Donald Trump’s former presidential campaign chairman will this week risk spending the rest of his life in prison, rather than help Robert Mueller’s investigation into possible collusion with Russia.
Paul Manafort is due to stand trial in Virginia from Wednesday on charges of bank fraud, tax evasion and conspiracy. Manafort, 69, faces prison sentences totalling up to 305 years if convicted on all counts. On Tuesday morning jury selection is scheduled to get underway. Then he is due to stand trial on separate charges in Washington.
Manafort denies all the charges. “I continue to maintain my innocence,” he said earlier this year in a now rare public statement.
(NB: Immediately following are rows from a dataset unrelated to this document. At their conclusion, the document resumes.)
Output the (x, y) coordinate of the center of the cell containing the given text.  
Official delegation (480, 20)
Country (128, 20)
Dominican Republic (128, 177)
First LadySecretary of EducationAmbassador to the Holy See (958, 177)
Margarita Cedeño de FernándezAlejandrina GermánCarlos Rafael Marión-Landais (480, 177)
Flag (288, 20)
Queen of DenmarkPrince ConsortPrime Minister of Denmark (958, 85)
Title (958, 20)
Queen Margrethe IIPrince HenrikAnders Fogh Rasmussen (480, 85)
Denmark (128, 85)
The trial of the veteran conservative operator is the first major court challenge for the special counsel’s investigators who for 14 months have been looking into “links and/or coordination” between Russian government officials and Trump’s 2016 campaign.
Manafort came under scrutiny due to his work as an adviser to pro-Kremlin forces in Ukraine and with Oleg Deripaska, a Russian billionaire aligned with the Kremlin. Manafort allegedly owed serious debts to Deripaska and others and asked a colleague in one 2016 email how he might use his new position “to get whole”.
But the charges against Manafort do not explicitly relate to Russia or its attack on the US election. Mueller, who is empowered to pursue “any matters” arising from the Russia inquiry, is pursuing Manafort for alleged financial crimes beginning a decade before the 2016 vote.
He is charged with evading US taxes on more than $30m he received to work for Ukraine’s former pro-Kremlin president, Viktor Yanukovych, who in 2014 fled to Russia amid a popular uprising.
“The government does not intend to present at trial evidence or argument concerning collusion with the Russian government,” Mueller’s team said in a filing to court this month.
The prosecution has thus been widely viewed as an aggressive effort to squeeze Manafort into striking a deal to plead guilty to a lesser charge – and thus being able to see his grandchildren grow up – in return for assisting the Russia investigation.